| ASSIGNED TASK |
Look through the lines of the material and count those containing "Open". Give that count alone.
:: RECORDS FOR THE EXERCISE ::
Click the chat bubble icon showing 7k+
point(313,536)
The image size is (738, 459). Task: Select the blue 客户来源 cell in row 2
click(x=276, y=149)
:::
:: RECORDS FOR THE EXERCISE ::
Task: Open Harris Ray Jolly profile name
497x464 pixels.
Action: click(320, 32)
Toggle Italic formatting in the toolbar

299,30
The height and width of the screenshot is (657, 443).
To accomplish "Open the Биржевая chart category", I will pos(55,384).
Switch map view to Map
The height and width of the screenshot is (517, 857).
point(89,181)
:::
| TASK OUTPUT |
2